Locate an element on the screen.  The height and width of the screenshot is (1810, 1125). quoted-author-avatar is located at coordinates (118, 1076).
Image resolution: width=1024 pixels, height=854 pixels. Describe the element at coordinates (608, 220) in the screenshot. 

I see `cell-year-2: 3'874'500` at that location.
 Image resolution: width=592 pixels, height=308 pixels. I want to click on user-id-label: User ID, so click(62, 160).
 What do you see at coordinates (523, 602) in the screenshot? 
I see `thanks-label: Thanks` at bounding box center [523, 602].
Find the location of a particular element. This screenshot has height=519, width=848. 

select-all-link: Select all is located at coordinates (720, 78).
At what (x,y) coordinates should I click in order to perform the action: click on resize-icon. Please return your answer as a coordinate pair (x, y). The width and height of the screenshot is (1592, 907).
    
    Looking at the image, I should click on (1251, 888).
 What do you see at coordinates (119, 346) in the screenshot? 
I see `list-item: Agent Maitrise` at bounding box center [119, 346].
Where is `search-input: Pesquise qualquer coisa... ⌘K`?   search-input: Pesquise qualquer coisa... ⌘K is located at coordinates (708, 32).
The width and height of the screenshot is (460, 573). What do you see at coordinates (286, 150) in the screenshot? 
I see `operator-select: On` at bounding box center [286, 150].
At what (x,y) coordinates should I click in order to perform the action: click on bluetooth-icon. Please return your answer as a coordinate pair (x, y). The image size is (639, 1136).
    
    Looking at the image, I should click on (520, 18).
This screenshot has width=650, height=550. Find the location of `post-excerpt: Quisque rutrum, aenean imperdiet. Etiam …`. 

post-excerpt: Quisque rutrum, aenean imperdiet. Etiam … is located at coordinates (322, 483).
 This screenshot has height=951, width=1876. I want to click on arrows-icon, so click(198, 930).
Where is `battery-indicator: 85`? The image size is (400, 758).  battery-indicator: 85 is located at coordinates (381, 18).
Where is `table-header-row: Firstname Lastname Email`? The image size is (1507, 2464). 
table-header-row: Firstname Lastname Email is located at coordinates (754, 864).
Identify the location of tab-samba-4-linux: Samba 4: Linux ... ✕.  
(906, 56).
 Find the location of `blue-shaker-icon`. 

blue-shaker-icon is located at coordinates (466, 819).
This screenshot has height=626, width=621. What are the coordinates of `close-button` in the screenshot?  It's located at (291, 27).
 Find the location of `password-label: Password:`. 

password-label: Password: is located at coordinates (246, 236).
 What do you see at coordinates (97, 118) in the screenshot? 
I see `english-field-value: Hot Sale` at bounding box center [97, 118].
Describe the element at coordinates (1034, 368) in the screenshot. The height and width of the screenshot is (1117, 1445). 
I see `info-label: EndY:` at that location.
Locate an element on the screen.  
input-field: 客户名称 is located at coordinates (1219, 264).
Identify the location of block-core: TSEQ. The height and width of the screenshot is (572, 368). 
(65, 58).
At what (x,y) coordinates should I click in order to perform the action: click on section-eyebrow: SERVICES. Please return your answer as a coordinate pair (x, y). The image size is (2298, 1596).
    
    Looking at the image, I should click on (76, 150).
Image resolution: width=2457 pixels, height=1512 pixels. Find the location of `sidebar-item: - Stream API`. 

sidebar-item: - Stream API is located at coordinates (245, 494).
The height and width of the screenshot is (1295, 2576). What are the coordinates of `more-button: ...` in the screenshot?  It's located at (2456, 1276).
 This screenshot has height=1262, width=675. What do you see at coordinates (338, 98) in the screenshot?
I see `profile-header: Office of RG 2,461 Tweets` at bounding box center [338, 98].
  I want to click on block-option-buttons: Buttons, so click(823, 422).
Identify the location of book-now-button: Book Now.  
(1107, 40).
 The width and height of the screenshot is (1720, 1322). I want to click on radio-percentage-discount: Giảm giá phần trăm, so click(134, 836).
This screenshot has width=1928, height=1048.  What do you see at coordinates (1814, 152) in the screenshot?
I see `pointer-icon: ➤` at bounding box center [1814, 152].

- Aim of the exercise
Please change "location" to "position" in the items, from the line containing "Identify the location of tab-samba-4-linux: Samba" through the line containing "blue-shaker-icon is located", and give those lines with nothing else altered.

- Result of the exercise
Identify the position of tab-samba-4-linux: Samba 4: Linux ... ✕.  
(906, 56).
 Find the position of `blue-shaker-icon`. 

blue-shaker-icon is located at coordinates (466, 819).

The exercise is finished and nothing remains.